Думаю, что если покажется вероятность сделать «Нарнию», то будет бой дизайнеров.

— Насколько иллюстратору, на ваш взор, потребуются, знания в бардовском льготе?

— В этом необходимо разбираться. Вы же обязаны понимать, что подписываете, когда заключаете соглашение с издательством. Передаёте ли полномочия навсегда, на время или на точный число. Желаете ли покинуть за собой право отпечатывать открытки, постеры, календари. Всё это необходимо документально удостоверять. К сожалению, те, кто в этом не понимится, подписывают нерентабельные для себя условия, и извинять, кроме себя, им какого-то.

Но у нас в специальности есть большой плюс. Зачастую все трактаты — на 5 лет. И если книжка отлично продаётся, то при переиздании происходит перезаключение контрактам, а значит, вам вторично заплатят плата за уже произведенную занятие. У нас даже подшучивают, что необходимо промурыжиться первоначальные 5 лет после первого договора, а далее сходят переиздания.

— У вас были эпизоды, когда ваши полномочия расстраивались?

— Много раз, но мне часто просто ленность судиться. Снова же, потратить жизнь на то, чтобы наблюдать, как бы кто не оборотил мою картину в мозаику, не моё. Но поведаю пару забавных историй.

Пример, в 90-е я сделала книжку Радия Погодина «Где ты, Гдетыгдеты?» про мамонтёнка. Книга вышла в издательстве «Терра» в серии «Махонькие человечки».

И какое же было моё обалдайс, когда через несколько лет мне доставили индивидуум из Узбекистана, где мои иллюстрации были обведены через копирку, но просто переброшены в ч/б. Но тогда у нас ещё не так всё построеного отслеживалось, как теперь.

Ещё она деяния, какая мне запомнилась, стряслась в Нижнем Новгороде, куда меня несколько лет назад позвали вести мастер-классы.
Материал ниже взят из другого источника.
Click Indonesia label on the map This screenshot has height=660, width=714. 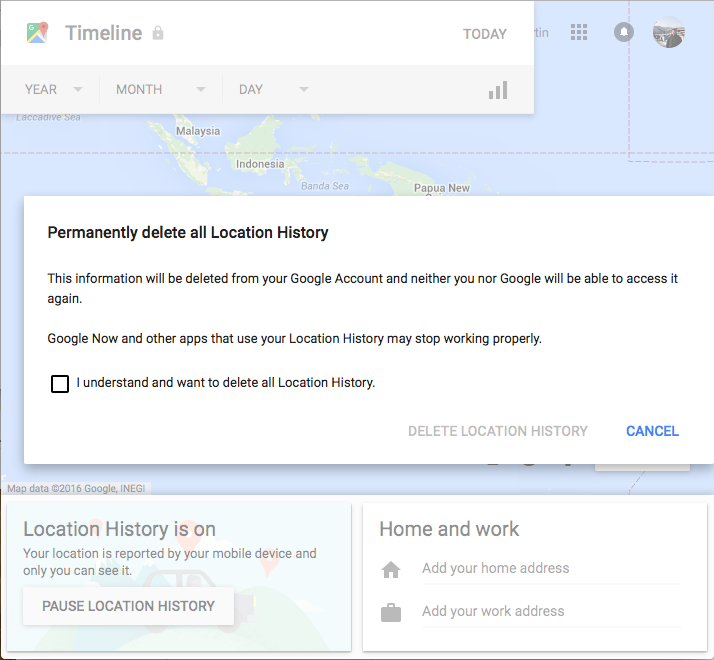260,164
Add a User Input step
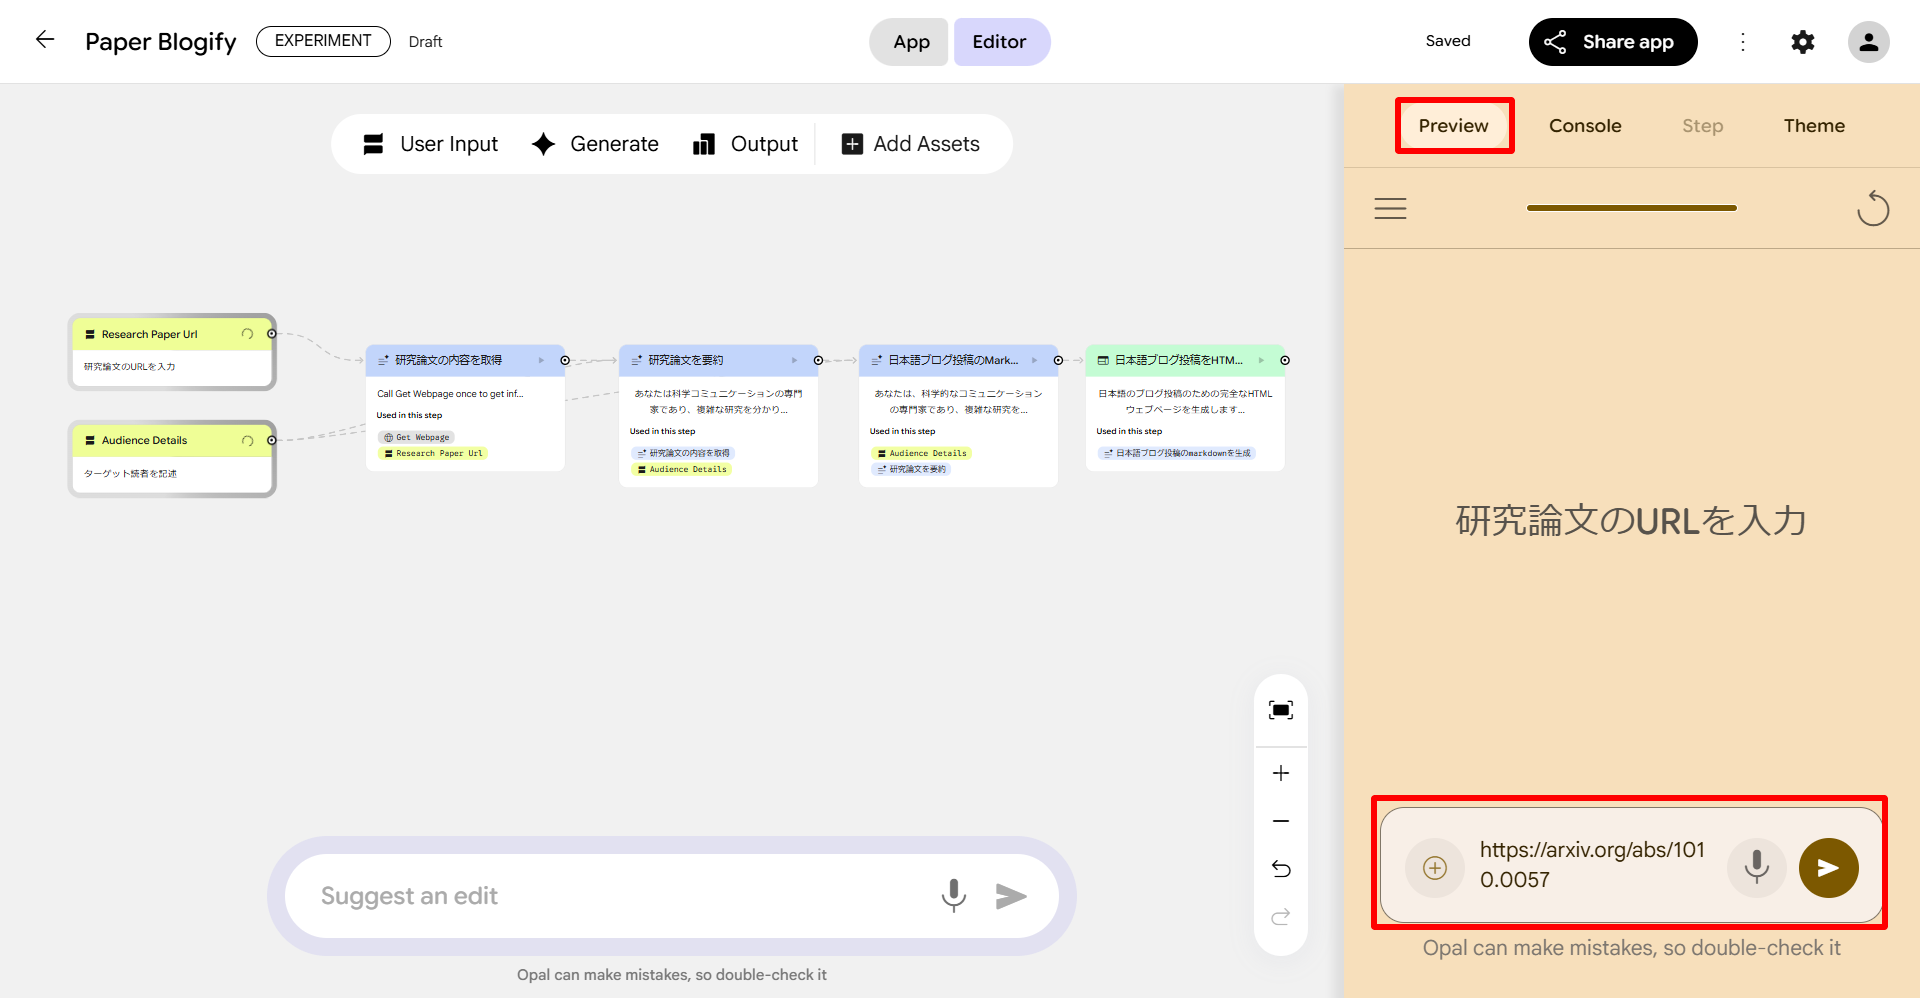This screenshot has width=1920, height=998. tap(431, 144)
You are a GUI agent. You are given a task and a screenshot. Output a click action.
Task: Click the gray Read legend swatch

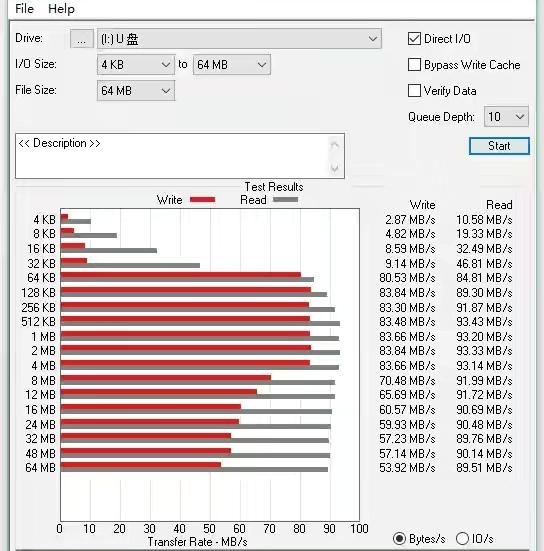(x=285, y=200)
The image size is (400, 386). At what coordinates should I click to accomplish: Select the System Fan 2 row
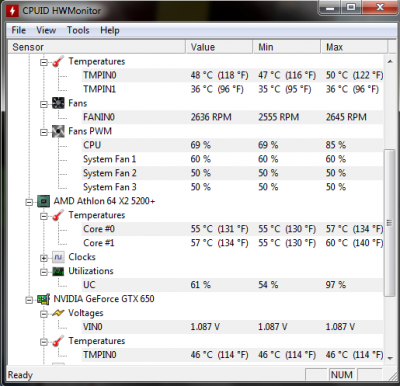[x=233, y=173]
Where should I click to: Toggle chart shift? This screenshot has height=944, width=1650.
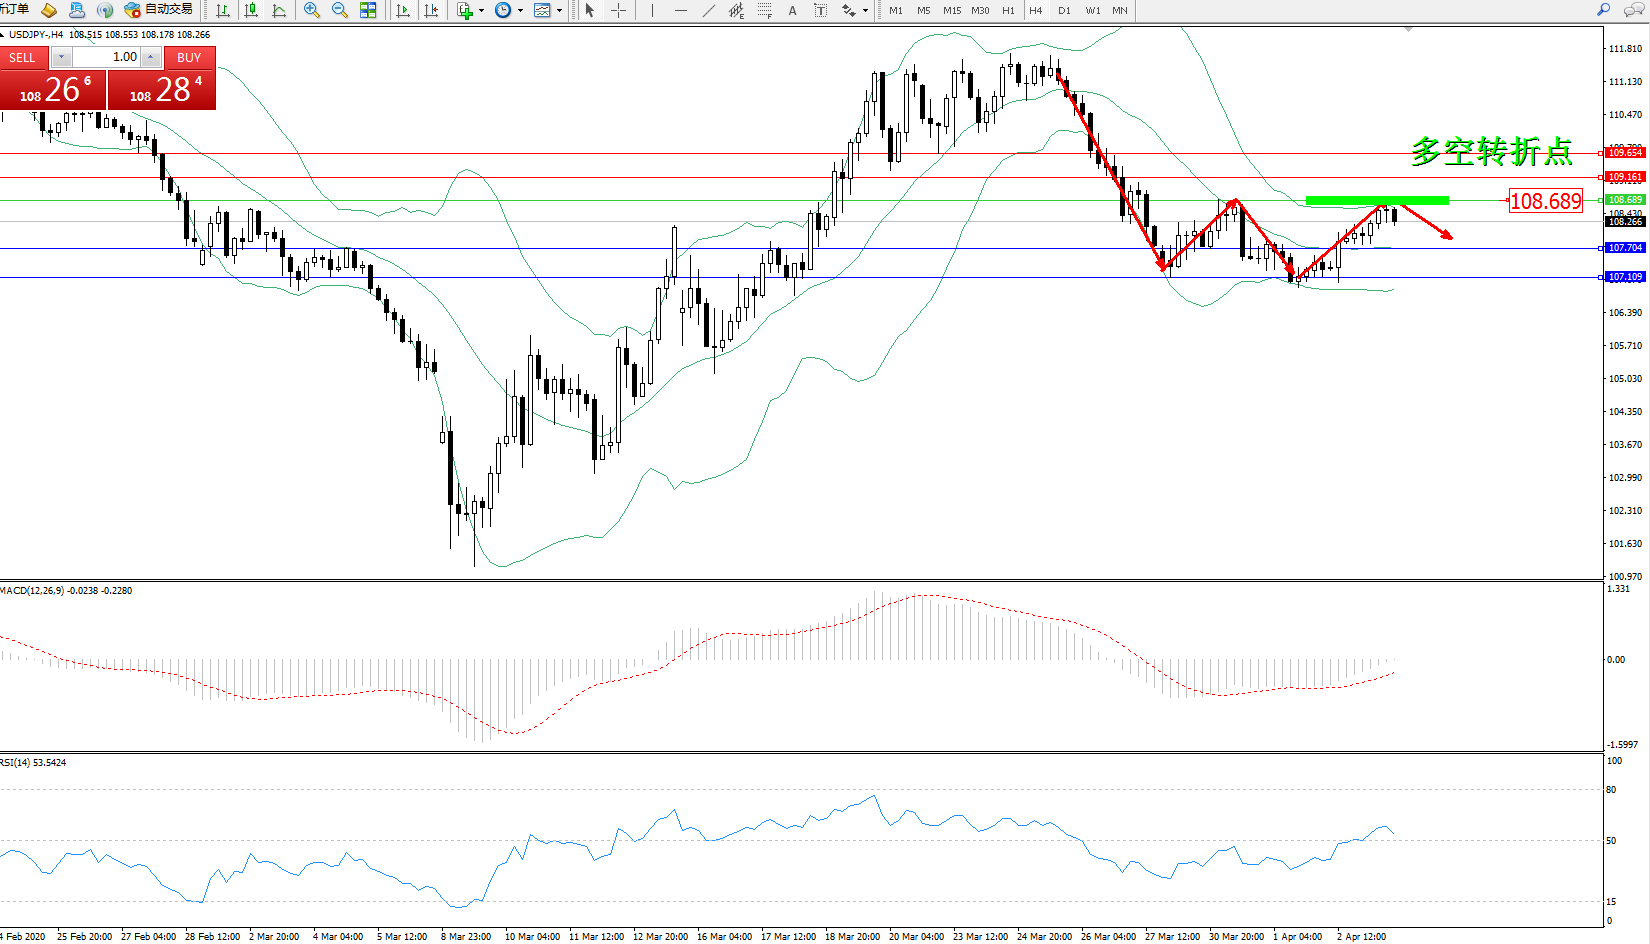pyautogui.click(x=431, y=10)
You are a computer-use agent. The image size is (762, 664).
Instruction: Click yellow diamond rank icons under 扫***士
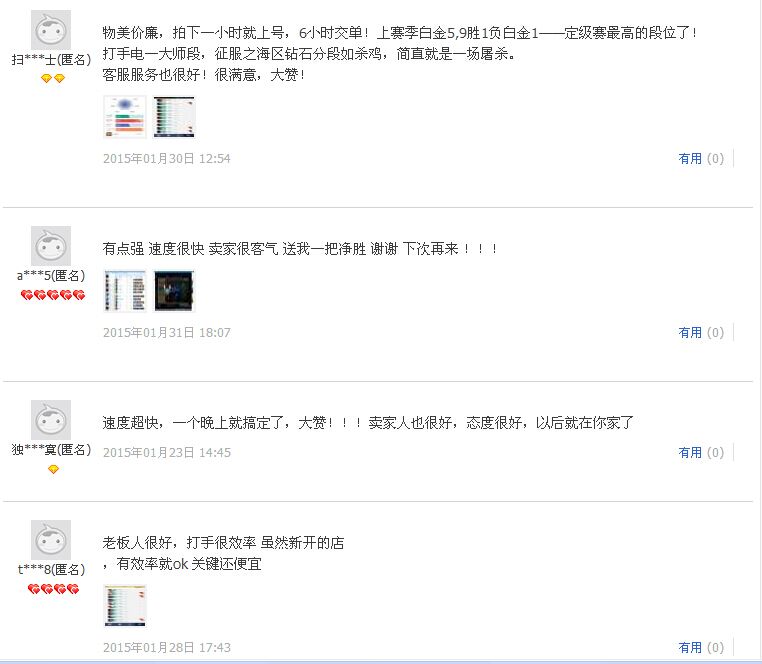click(x=52, y=78)

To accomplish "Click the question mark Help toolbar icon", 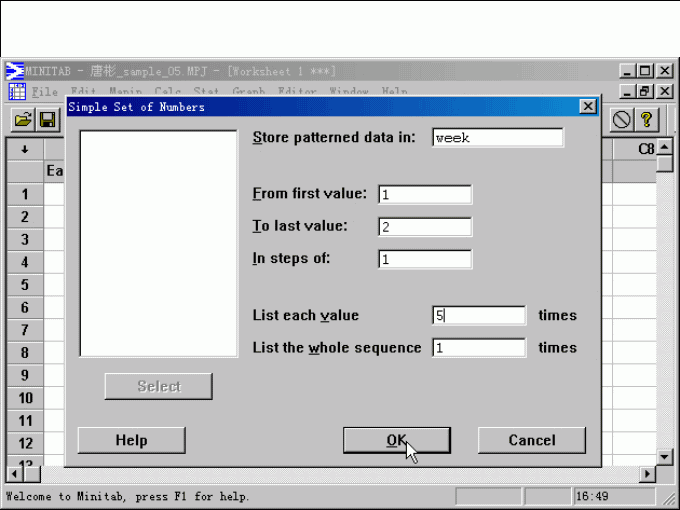I will (646, 120).
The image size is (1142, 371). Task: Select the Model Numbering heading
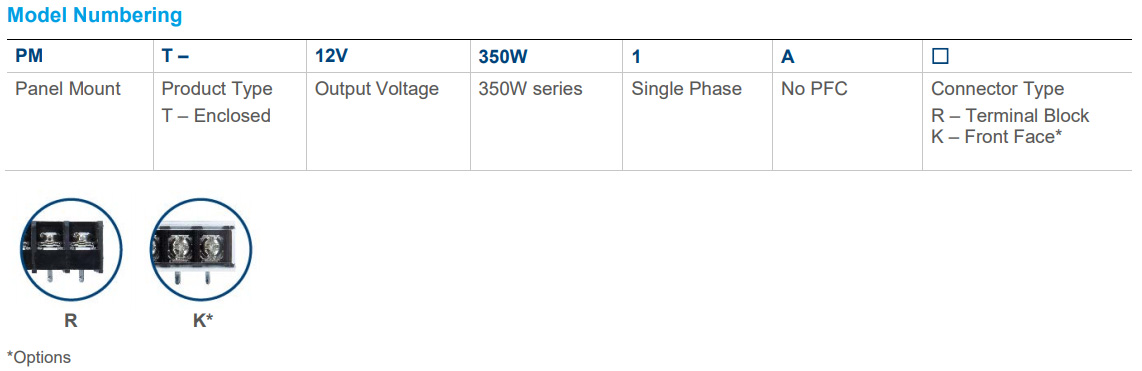tap(95, 15)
Проводящий повёл меня в ресторанчик есть, и первое, что я испытала, вступив в ресторанчик, — во всю стену моя иллюстрация к «Ночи перед Рождеством» Гоголя. Безусловно, это всенародная слава, но я всё же сфоткала и написала в «Росмэн», так как полномочия относятся им, если хотят, то пускай пониматся.

И есть ещё очень комичная деяния про то, как иногда нестандартно утилизируют мои работы. Не так давно мне во «ВКонтакте» написал молодой человек. Он набил нарисованных мной персонажей на икры. Была экая книжка «Буруты и грулики» австралийского писателя Сиднея Вейкфилда. Невиновен на неё сегодня у нас в стране точно нет, но паренек на ней вырос, и она ему так запечатлелась, что здоровым он перевёл её в тату.

— Могу справить, какие книжки у вас теперь на раскладе?

— Летом выйдет мой Андерсен, которого я очень жду. Это торжественное издание, в нём больше 200 листов. Трудилась я над ним почти три года. Благодарю издательству за снисхождение. Но я сделала несколько больше, чем мы дебатировали.

Я очень обожаю сказки Андерсена за их тягучую интонацию, там все эти чуть печальные нотки даже в удачных историях. И за надежда чуда, какое есть в любой из них. И даже если всё грустно кончается, всё одинаково остаётся впечатление, что на самом деле волшебство сотворилось, просто нам про него не уведомили или мы его сразу не подметили. Из того, что нарисовано, мне больше всего нравится моя «Русалка».

Затем будет презентация взрослой книжки в рамках «Прекрасной площади». Затем, надеюсь, что выйдет чуть-чуть передохнуть.